Assignment: Write out only the lines from the line that holds "Open the 신고사유 선택 dropdown" to the end of the listing below, inclusive, with the pictures omitted.

Source material:
Segment Open
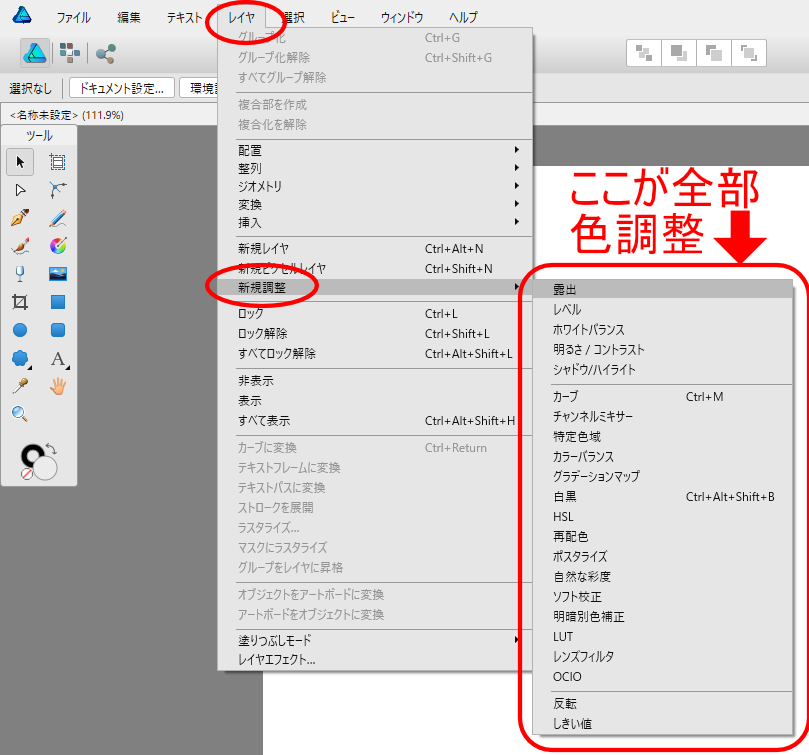Click the ドキュメント設定... button
Screen dimensions: 809x755
[x=121, y=88]
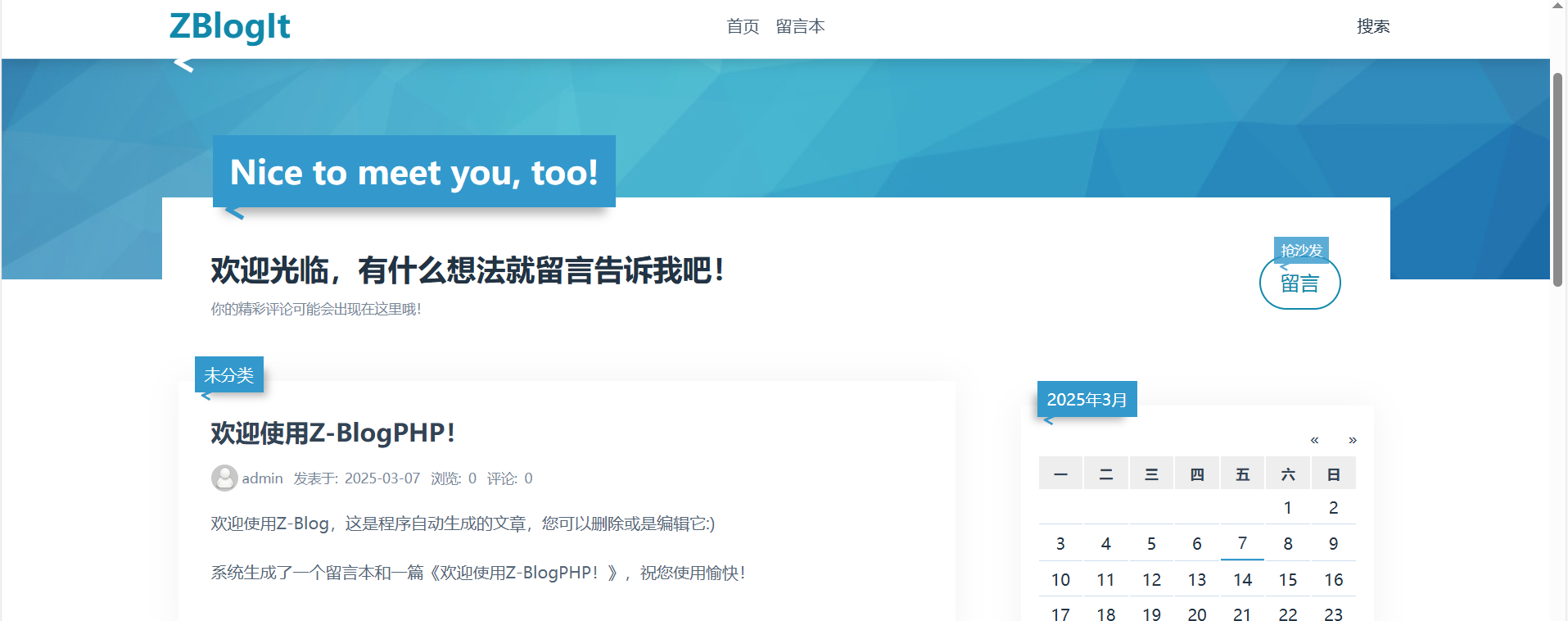Click the 留言 round button
The image size is (1568, 621).
pyautogui.click(x=1299, y=284)
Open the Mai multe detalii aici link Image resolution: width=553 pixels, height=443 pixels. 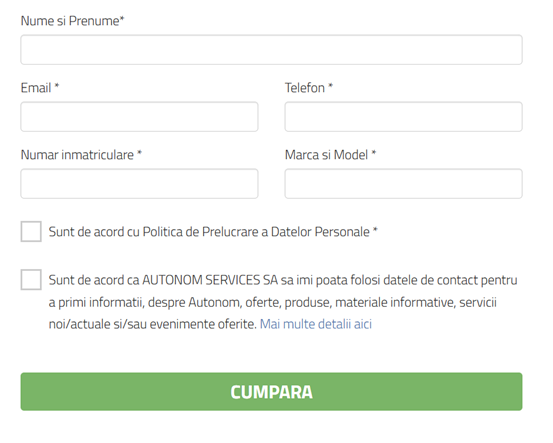coord(316,324)
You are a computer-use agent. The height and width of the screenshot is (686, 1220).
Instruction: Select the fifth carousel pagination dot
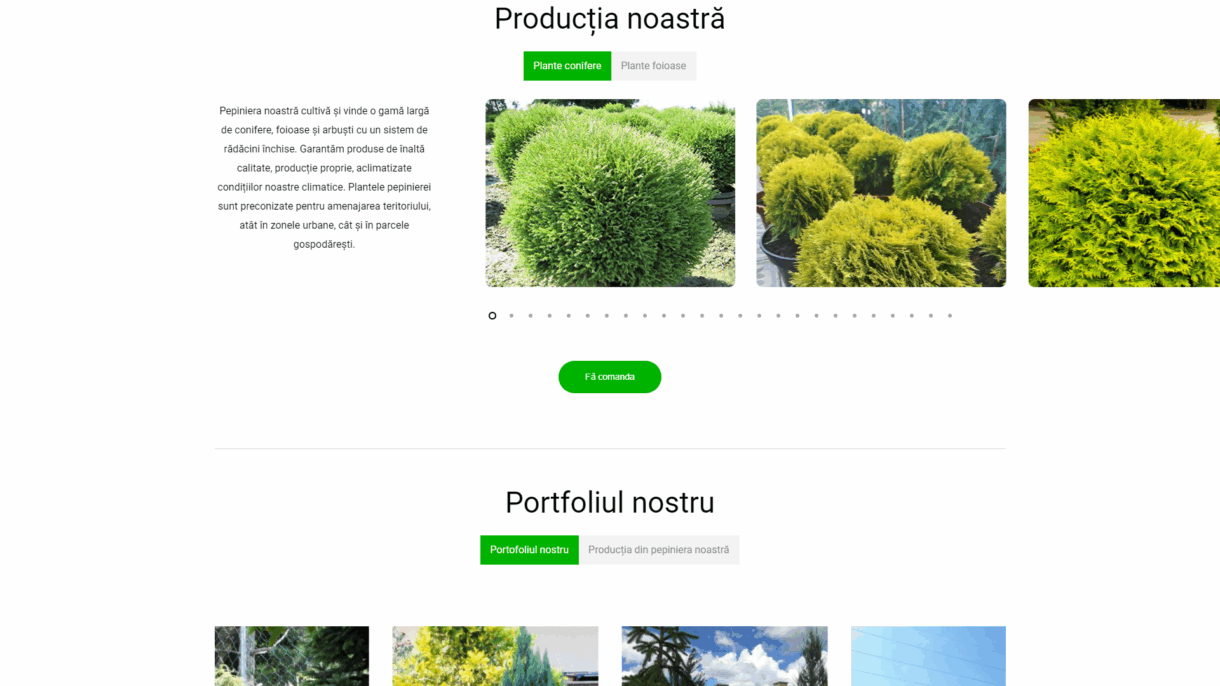(x=568, y=316)
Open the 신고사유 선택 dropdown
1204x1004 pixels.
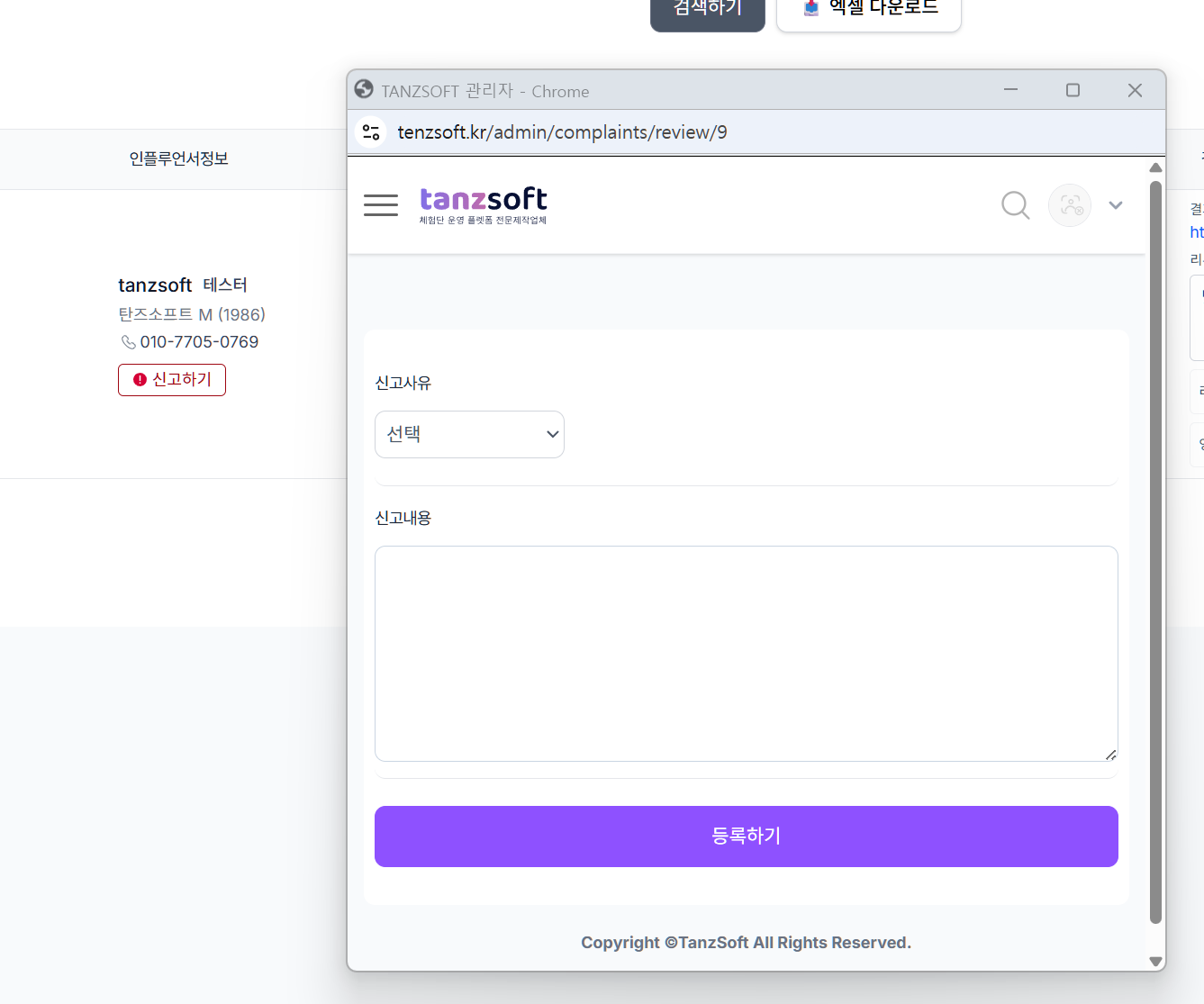pos(469,434)
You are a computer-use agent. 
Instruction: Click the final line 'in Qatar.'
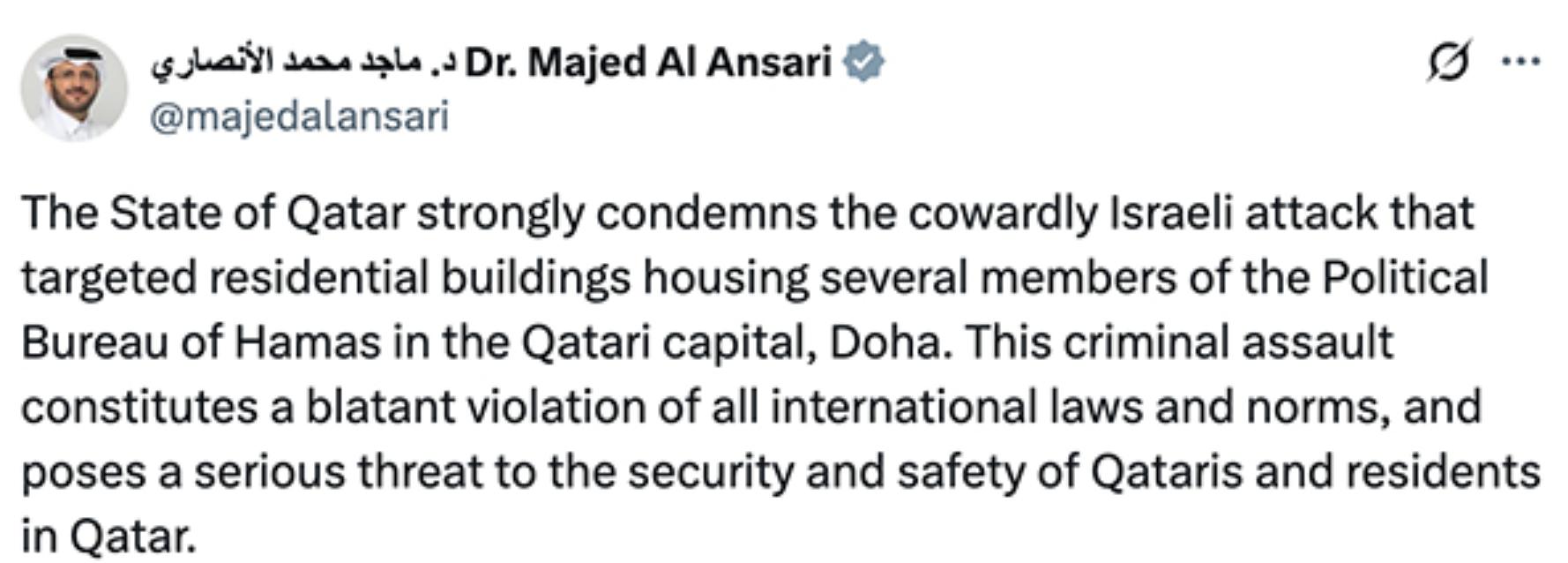click(108, 537)
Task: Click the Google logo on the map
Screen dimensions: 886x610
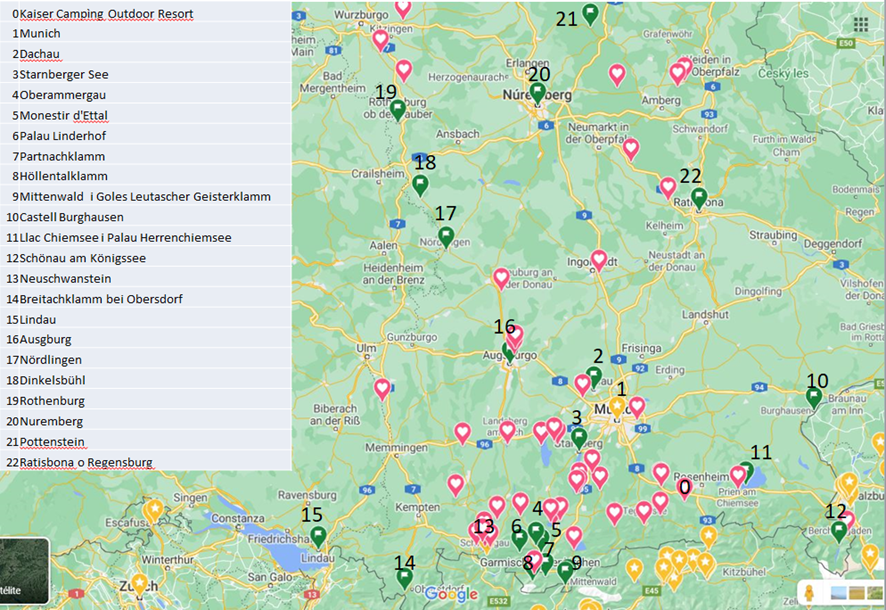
Segment Closed
Reply to the task:
Open the 신고사유 선택 dropdown
1204x1004 pixels.
pos(469,434)
You are a computer-use agent. 
Instruction: Click the final line 'in Qatar.'
click(108, 537)
Task: Click the Google logo on the map
Screen dimensions: 886x610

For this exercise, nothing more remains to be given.